Plus d’une semaine s’écoule ainsi. Je suis toujours bloquée par Teshastories et je n’ai gagné qu’un lecteur (qui s’avère, en réalité, être juge de concours et arrête de lire au bout de dix chapitres, sans mettre un seul commentaire). Caël est de nouveau entré dans une période d’hyperactivité. Il ne tient pas en place et parle d’aller délivrer Teshastories. Quand je lui demande comment il compte s’y prendre, il me fait les gros yeux :

— Mon bâtiment vole, me murmure-t-il rapidement du bout des lèvres. Il vole ! On l’a testé hier. Orbite géothermique, done !

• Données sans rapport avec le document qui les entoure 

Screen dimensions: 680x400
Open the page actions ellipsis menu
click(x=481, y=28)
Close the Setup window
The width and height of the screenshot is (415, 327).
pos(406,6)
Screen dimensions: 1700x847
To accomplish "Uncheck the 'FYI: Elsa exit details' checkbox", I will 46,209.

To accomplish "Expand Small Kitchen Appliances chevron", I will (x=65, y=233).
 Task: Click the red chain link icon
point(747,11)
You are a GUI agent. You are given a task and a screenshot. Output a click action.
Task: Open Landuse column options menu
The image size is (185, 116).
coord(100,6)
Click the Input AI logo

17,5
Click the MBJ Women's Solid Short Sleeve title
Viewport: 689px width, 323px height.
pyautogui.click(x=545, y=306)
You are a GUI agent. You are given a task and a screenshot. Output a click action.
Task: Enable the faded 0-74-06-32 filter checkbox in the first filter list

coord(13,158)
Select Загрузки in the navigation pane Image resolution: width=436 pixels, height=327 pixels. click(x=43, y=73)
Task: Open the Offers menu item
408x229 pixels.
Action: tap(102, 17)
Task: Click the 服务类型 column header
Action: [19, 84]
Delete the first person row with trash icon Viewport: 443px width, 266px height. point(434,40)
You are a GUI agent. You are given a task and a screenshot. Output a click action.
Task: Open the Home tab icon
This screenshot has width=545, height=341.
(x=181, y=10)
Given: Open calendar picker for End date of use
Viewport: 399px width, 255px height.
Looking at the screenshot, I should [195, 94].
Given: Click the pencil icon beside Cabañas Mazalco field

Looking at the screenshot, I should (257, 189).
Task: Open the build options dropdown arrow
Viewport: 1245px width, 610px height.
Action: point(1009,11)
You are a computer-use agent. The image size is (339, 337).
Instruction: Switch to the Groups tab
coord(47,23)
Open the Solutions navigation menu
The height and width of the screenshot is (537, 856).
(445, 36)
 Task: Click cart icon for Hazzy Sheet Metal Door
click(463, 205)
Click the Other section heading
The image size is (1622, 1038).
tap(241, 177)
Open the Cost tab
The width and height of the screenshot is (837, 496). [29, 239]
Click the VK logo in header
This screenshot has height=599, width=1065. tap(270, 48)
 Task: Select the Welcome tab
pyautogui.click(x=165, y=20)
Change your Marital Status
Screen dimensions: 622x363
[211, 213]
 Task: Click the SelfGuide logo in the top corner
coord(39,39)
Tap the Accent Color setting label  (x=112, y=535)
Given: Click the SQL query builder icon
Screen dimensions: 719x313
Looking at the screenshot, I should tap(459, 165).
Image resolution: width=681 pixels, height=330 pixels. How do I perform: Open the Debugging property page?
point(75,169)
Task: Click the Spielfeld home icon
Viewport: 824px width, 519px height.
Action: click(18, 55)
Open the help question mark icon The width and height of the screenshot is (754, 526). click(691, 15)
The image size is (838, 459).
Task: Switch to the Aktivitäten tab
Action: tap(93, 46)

Il me bouscule en me poussant du poing sur l’épaule, comme si j’étais un de ses potes. Je fais semblant de ne pas comprendre, le tout assorti d’une grimace.

— De quoi ? Tu ne veux pas t’exprimer dans une langue normale ?

Mon frère tient à utiliser du vieux jargon de naute en se basant sur le sabir de Montolio, un ami humain de mes parents âgé de plus de trois siècles. Comme si on pouvait parler de « bâtiment » ! Caël s’imagine posséder un navire amiral, ou quoi ?

Je me tourne vers Second-Père, qui, depuis son retour parmi nous, a de nouveau investi mon terminal de connexion.

— Alors ? Comment ça se passe, sur NoveRep ?

— Je n’ai aucun lecteur, grince Lathelennil. Je pense que ces petites pétasses d’humaines savent que je n’ai pas leur âge !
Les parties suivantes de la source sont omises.